Faced with increasing political blow-back the administration’s first defense was an attempt to explain away the awkward fact that President Obama sold America his legacy legislation under false pretenses. There was a brief attempt to blame the insurance companies—after all the policy cancellations came from insurance companies, not HHS. But of course, the reason the Big Bad Insurance companies cancelled millions of people’s old policies was that Obamacare made it illegal for the Big Bad Insurance companies to continue offering them.
Let me be clear, people losing their old individual insurance plans isn’t a bug of Obamacare, it’s a feature. People in the individual market tend to be comparatively healthy. Moving them, by hook or by crook, into the exchanges will help offset the cost of insuring those who are less healthy.
What’s made this particular feature less palatable than it was always going to be is the fact that the folks who got dumped from their individual plans were supposed to have a viable alternative waiting for them in the Obamacare exchanges. Unfortunately for them, three-and-a-half years and hundreds of millions of dollars later, the Obama administration still hasn’t built a working alternative. So millions of Americans face the prospect, not only of being forced out of insurance plans they wanted to keep, but of having their insurance lapse altogether. In the near term, Obamacare might actually increase the number of Americans without health insurance. Just in time for Christmas, too!
While the administration is finally admitting that millions of Americans won’t be able to keep their health insurance, the administration is also insisting that those same Americans should be grateful. “Keep in mind,” President Obama said last week, “that most of the folks who got these cancellation letters, they’ll be able to get better care at the same cost or cheaper in these new marketplaces.”
According to the White House, those individual plans that Obamacare made illegal were mostly “junk” anyway, since they didn’t meet essential minimum benefit requirements—essentials like maternity care for a single male . While it’s true that some folks stand to gain from the exchanges—better coverage, less cost—that’s little consolation to the millions of Americans who will be getting less while spending more. As David Freddoso asked in the Washington Examiner last week, “If these millions of cancelled plans are ‘junk,’ then why are so many of the Obamacare substitutes so vastly inferior and more expensive?”

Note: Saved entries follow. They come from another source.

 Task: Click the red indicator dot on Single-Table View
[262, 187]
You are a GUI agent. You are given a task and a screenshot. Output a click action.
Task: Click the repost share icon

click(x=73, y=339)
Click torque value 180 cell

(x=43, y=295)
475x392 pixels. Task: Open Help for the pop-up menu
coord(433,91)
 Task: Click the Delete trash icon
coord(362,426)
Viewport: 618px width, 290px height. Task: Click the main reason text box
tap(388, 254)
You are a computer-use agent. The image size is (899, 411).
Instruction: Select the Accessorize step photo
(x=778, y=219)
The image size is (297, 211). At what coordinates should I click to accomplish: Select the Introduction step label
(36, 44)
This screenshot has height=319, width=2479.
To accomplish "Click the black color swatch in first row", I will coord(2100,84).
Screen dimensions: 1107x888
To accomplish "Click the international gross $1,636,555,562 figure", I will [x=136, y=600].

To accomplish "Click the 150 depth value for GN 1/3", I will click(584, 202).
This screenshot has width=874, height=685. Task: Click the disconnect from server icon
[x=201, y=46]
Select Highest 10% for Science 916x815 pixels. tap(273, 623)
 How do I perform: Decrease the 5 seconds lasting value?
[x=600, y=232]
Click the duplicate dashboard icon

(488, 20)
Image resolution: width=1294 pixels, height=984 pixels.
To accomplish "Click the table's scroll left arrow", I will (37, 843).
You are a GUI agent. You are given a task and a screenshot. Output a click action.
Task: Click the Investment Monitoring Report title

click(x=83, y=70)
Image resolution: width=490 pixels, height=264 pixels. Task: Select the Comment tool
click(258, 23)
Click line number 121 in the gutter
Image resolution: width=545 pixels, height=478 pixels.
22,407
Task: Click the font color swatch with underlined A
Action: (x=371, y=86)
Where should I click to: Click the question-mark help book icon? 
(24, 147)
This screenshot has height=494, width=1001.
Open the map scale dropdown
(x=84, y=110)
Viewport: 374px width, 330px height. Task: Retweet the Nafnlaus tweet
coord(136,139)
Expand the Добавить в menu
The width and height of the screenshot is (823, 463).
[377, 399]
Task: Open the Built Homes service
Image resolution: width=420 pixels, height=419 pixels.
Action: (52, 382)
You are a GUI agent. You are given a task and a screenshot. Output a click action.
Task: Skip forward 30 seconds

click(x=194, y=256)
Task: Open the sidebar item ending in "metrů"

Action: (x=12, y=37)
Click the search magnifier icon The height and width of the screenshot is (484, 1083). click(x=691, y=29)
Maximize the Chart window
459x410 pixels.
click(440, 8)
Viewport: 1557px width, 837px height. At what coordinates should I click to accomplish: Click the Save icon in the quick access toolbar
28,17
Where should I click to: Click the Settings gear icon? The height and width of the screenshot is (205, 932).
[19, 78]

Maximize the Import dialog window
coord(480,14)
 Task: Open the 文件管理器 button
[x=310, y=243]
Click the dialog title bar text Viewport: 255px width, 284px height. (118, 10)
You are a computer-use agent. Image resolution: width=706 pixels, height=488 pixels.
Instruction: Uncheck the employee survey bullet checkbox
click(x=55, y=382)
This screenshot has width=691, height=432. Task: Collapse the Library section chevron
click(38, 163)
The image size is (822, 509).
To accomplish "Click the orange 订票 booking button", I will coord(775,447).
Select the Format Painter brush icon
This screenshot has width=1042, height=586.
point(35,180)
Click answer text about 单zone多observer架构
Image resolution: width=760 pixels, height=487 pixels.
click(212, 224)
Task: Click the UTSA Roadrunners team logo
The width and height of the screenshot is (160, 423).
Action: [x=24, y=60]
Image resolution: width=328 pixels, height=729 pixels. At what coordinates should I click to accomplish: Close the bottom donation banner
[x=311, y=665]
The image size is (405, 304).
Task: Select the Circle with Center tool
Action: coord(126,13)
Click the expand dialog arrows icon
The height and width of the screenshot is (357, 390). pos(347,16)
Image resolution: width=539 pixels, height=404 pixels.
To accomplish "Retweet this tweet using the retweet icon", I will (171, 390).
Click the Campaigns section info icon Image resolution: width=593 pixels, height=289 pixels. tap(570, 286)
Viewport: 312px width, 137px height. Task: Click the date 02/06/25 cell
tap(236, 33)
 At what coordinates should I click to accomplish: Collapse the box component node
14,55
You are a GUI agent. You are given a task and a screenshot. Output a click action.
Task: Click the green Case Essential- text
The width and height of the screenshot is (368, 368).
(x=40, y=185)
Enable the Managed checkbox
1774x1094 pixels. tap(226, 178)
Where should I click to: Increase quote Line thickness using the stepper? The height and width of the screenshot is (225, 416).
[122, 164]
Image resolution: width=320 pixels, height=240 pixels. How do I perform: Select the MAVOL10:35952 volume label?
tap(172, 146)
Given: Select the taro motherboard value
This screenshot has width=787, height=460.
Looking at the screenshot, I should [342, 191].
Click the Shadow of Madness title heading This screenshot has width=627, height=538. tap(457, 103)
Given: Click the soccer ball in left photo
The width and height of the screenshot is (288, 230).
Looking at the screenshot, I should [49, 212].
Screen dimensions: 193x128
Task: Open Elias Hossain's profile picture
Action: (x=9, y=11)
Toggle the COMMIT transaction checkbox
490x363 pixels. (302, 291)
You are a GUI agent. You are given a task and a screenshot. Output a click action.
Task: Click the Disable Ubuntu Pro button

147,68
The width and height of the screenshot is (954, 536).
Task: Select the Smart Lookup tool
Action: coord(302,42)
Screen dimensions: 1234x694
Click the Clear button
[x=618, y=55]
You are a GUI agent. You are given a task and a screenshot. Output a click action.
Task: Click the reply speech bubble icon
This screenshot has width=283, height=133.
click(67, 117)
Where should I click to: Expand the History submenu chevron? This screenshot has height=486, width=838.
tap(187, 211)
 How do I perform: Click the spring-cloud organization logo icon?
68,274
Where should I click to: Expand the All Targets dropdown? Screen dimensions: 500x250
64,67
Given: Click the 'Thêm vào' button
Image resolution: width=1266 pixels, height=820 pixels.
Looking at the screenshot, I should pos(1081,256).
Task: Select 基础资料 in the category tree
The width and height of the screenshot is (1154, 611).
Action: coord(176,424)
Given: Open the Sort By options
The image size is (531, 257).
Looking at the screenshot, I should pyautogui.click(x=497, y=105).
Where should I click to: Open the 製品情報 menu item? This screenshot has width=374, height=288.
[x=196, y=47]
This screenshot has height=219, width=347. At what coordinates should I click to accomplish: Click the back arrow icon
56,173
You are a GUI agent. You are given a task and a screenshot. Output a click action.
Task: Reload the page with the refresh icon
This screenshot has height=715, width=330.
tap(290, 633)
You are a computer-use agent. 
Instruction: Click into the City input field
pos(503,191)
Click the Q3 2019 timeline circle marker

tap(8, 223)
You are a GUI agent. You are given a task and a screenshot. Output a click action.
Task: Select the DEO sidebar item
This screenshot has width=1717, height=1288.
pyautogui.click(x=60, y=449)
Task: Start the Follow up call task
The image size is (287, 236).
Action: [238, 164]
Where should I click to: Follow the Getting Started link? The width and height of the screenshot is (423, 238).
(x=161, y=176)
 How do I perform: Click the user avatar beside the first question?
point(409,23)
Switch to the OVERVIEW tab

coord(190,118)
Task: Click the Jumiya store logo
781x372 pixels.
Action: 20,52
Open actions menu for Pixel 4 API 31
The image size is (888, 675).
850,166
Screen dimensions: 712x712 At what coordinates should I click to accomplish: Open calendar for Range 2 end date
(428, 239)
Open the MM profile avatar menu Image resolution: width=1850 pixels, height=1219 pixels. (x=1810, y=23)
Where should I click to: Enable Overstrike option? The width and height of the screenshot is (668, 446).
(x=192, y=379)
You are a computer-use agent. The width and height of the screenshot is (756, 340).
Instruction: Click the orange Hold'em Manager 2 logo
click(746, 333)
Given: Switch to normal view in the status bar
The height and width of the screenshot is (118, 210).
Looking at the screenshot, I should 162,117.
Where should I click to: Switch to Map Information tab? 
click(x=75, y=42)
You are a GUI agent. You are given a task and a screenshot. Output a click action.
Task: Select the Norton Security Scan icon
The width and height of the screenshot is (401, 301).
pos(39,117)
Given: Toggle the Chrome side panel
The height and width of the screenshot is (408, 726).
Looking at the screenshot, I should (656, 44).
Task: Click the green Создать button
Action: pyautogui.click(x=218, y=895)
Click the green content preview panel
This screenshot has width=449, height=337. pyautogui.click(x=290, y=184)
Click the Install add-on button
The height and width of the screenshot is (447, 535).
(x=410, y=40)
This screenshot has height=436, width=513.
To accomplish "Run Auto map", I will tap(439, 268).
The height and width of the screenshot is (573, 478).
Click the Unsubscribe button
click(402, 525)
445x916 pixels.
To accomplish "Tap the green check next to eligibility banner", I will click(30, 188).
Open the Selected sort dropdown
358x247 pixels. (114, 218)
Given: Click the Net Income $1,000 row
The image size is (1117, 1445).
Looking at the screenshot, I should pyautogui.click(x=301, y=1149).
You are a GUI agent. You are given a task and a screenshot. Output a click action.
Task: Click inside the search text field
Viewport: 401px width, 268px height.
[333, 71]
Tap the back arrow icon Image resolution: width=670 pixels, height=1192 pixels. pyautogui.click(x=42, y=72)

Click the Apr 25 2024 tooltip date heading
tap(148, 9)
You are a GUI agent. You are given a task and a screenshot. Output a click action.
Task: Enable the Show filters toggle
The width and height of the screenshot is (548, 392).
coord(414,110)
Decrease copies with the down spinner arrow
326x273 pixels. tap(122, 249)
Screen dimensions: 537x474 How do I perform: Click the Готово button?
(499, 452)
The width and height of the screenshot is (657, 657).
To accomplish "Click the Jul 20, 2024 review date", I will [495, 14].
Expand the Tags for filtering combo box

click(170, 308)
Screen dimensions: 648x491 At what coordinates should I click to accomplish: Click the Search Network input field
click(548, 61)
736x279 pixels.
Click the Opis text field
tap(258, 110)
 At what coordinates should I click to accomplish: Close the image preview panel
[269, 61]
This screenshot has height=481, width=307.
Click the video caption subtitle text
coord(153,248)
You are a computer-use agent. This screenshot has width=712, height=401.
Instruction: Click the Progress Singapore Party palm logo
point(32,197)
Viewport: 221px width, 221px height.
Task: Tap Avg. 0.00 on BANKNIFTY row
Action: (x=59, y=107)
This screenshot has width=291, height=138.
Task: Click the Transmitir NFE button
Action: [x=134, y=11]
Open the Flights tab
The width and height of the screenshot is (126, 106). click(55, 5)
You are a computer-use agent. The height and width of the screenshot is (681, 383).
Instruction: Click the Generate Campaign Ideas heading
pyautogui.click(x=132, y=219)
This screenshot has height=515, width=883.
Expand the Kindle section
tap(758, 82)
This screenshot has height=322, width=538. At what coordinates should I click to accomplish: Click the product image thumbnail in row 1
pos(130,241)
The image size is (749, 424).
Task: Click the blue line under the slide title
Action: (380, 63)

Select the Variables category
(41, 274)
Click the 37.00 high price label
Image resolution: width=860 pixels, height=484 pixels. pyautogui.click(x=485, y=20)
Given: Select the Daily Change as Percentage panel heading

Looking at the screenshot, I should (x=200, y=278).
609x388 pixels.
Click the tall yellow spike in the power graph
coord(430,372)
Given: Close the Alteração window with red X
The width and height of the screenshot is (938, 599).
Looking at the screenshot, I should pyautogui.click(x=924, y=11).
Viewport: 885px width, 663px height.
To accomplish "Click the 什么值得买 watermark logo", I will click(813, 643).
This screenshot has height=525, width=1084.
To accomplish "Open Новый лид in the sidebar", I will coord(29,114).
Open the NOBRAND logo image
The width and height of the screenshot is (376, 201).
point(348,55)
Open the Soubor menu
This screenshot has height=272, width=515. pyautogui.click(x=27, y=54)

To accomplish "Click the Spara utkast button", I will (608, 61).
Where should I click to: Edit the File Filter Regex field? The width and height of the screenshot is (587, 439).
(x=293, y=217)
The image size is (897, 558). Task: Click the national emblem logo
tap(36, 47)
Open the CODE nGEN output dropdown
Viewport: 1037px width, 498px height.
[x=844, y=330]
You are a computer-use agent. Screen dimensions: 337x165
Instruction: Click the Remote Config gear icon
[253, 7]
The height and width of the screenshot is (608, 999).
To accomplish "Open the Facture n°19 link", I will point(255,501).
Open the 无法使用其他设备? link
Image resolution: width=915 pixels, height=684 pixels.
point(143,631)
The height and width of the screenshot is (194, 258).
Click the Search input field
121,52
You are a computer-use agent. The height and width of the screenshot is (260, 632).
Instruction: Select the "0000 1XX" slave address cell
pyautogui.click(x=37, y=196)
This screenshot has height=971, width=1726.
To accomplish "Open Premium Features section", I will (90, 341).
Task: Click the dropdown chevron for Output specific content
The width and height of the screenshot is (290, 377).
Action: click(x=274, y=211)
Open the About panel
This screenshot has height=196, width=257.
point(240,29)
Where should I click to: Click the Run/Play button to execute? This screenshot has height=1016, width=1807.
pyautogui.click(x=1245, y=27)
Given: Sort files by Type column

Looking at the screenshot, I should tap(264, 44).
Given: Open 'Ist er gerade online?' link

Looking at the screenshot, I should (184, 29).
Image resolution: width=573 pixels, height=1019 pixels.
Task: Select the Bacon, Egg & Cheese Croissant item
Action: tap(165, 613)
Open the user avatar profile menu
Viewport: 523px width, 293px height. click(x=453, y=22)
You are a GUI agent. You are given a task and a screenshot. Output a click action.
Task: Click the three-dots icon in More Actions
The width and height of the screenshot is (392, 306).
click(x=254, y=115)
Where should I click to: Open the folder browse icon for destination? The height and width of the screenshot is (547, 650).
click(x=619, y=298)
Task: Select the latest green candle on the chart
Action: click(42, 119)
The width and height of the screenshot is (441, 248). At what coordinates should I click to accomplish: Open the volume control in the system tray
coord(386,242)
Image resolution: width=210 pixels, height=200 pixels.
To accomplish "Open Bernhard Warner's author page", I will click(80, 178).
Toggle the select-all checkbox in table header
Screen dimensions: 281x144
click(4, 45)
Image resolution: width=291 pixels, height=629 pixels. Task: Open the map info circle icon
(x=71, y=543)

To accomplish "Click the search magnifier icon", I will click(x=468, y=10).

What can be done to fix all these problems? That seems pretty straightforward. Senate Democrats have suggested that Congress pass a law to widen the “grandfather clause” for existing plans so people can keep their insurance, just like the President promised. Others have suggested delaying the individual mandate—and its infamous “tax”—at least until the exchanges are up and running. Without such a delay, and unless Healthcare.gov makes a radical recovery, the President (and Democrats who are up for reelection in 2014) will have to explain why his signature law deprives people of insurance, offers not replacement, and yet taxes them, up to 1% of household income, for failing to have insurance. Pressure on the administration to implement some of these fixes is growing rapidly.
So why is the White House so resistant? Because the President knows that delaying the individual mandate or increasing the number of individual plans people are allowed to keep would place even greater pressure on the already failing exchanges. Such delays would pose a threat to the law even if the website was up and running; that it’s not only makes the danger more acute.
Unless relatively healthy people enter (or are forced into) the Obamacare exchanges—because they lost their individual coverage, or simply because they are mandate by the law to do so—the exchanges will face the possibility of an unsustainable price spiral. So far, the administration fears that outcome, and what it might mean for the survival of Obamacare, more than the growing displeasure of the American public.
So far.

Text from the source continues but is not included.